Une fois mon investigation terminée, j’ai écrit mon projet de documentaire, j’ai trouvé un producteur, il a envoyé mon dossier à toutes les chaînes de télévision françaises, et elles ont toutes aimablement répondu que cela ne correspondait pas à leur « ligne éditoriale » ! Pas d’accord, pas de financement, il me fallait donc renoncer au documentaire. Mais pour moi, après tant d’efforts, il n’était pas question d’enterrer à jamais ce projet, alors j’ai décidé d’en faire une pièce de théâtre. Il y a longtemps que je suis liée au théâtre, J’ai moi-même été comédienne avant de passer de l’autre côté de la caméra et ma fille est comédienne depuis de nombreuses années, elle a fait partie de différentes compagnies, et j’ai toujours suivi son parcours de très près.
Après y avoir plus précisément réfléchi, je me suis aperçue qu’une pièce de théâtre me permettrait d’avoir beaucoup plus de liberté qu’un documentaire, je pouvais mettre en scène les confidences les plus intimes que ces femmes m’ont livrées, alors qu’elles se seraient sans doute censurées devant une caméra. Et donc, je me suis octroyée toutes les libertés ! Y compris en me lançant dans des références aux délires éthyliques de Omar Khayyam, le célèbre poète perse du 11ème siècle, chiite, et en révolte contre les dogmes religieux. Ses quatrains, interdits en Iran, sont imprimés au Liban, et pour la plupart des chiites, lus sous le manteau. Et la question essentielle qui revient dans ses écrits tourne autour de la notion de Mektoub – C’est écrit ! Si le livre de notre vie est écrit d’avance et dans ses moindres détails comme le dit le Coran, quelle est notre part de libre choix ?

 

 

 

Bien évidemment, pour éviter toute récrimination, j’ai non seulement changé le nom des personnages, mais j’ai aussi brouillé les pistes qui mèneraient à l’organisation non gouvernementale qui m’avait ouvert ses portes, et qui était une des trois ONG qui formaient et employaient des femmes.
Trois des personnages que j’ai créés sont fidèlement inspirés des femmes que j’ai rencontrées lors de mon investigation.
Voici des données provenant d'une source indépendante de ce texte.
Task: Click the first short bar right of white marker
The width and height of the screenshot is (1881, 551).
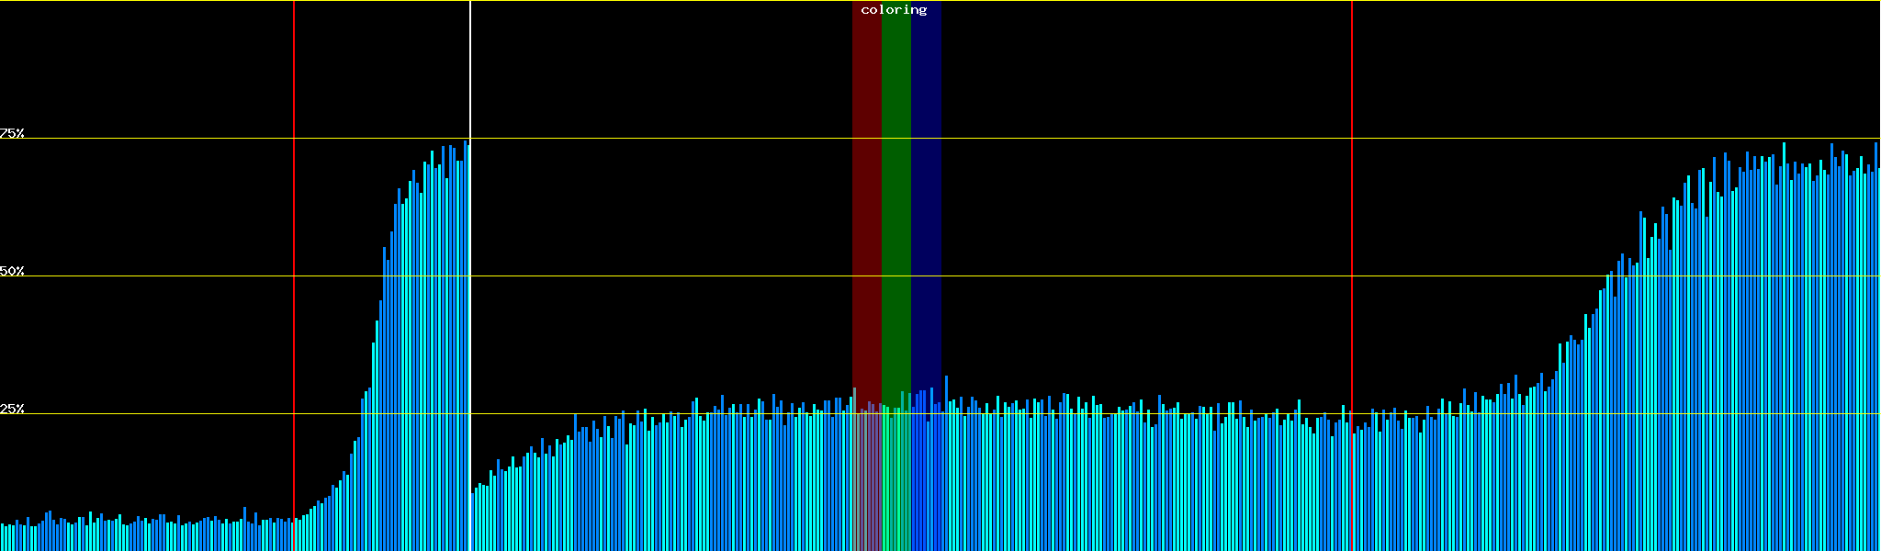Action: (x=472, y=522)
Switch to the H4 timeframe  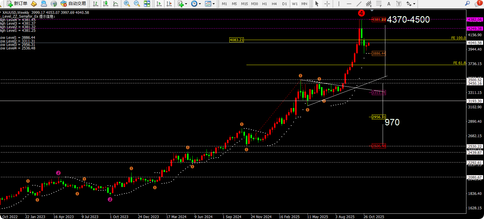pos(274,4)
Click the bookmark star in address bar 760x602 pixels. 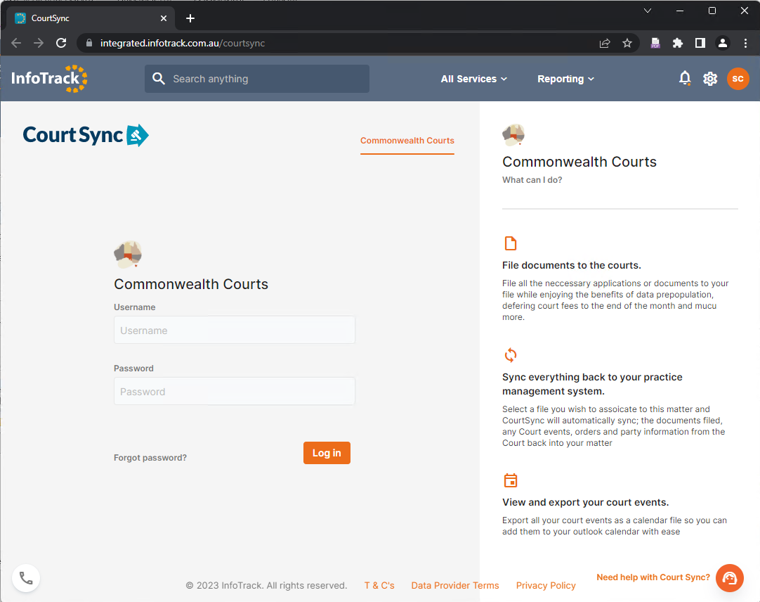[627, 43]
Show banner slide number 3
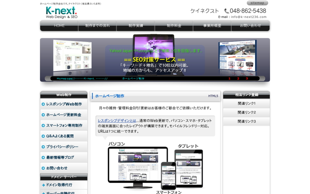This screenshot has width=310, height=194. tap(247, 78)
Il s’agit de Raja, Leila, Salma. Les personnages de Shéhérazade et Lina ont été imaginés pour décoller de la réalité. Lina représente la jeunesse massacrée par la guerre, et Shéhérazade incarne la rebelle porteuse de mes convictions, mais prisonnière de sa condition.
Lorsque je me suis lancée dans l’écriture de ce projet, je me suis aussi interrogée sur la manière d’évoquer les séances de déminage, et j’ai opté pour une chorégraphie gestuelle, décrite assez précisément dès la première page de la continuité des scènes dialoguées.